• DIRECTIONS: Extract the passage of the blog comment thread below that starts at "John F. Hultquist" and runs up to and including "do this time.", copying it word for word.

• PROVIDED PASSAGE:
Speaking of Snowball earth, if the majority of the water was frozen and that the planet was at about (some claim) -40 C, and at the temperature we can basically say that water vapour was a trace element in the atmosphere, how much CO2 would it takes to rise the temperature above 0 C, in order to trigger the Big Melt (according to their theory)?

Ray
May 14, 2009 3:28 pm

I found this little gem of article from Dr. Hathaway http://science.nasa.gov/newhome/headlines/ast22jul99_1.htm
Were they more humble by the science at that time? What has changed? Here are few nice quotes:

Tom
May 14, 2009 3:33 pm

Steven,
whenever you show the Vostok ice core data for CO2 and temperature, it is very instructive to also show the changing insolation pattern. This just makes it clear the bulk of the change from glacial to interglacial is driven by insolation, not by CO2.
Best Regards,
Tom
ClimateSanity

Ray
May 14, 2009 3:33 pm

Sorry… here are the quotes:
“Although sunspots are cooler areas on the solar surface, the Sun is actually hotter when sunspots appear and cooler when they are absent. Scientists believe that a long period of solar inactivity may correspond with colder temperatures on Earth. From 1645 to 1715, astronomers observed very little solar activity. This time period coincides with an era known as the Little Ice Age, when rivers and lakes throughout Europe (and perhaps the world) froze.”
and
“We don’t understand well enough why the sun does this to be able to predict like a meteorologist does.”

John F. Hultquist
May 14, 2009 3:42 pm

storky (10:27:59) Flanagan (09:41:49) : and a few others
Will one of you folks that seem so distraught about the possibility of the Arctic Ocean having iceless patches or even ice free weeks explain what all the fuss is about? It is not like this hasn’t happened before. Then Earth did not tip into whatever you folks seem sure it will do this time.

• DATA PROVIDED:
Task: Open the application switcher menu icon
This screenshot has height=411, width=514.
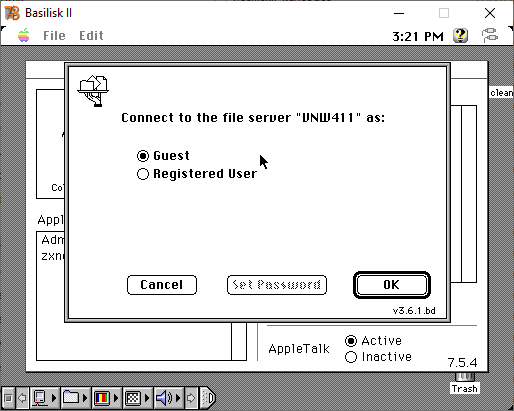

• WRITTEN RESPONSE:
John F. Hultquist
May 14, 2009 3:42 pm

storky (10:27:59) Flanagan (09:41:49) : and a few others
Will one of you folks that seem so distraught about the possibility of the Arctic Ocean having iceless patches or even ice free weeks explain what all the fuss is about? It is not like this hasn’t happened before. Then Earth did not tip into whatever you folks seem sure it will do this time.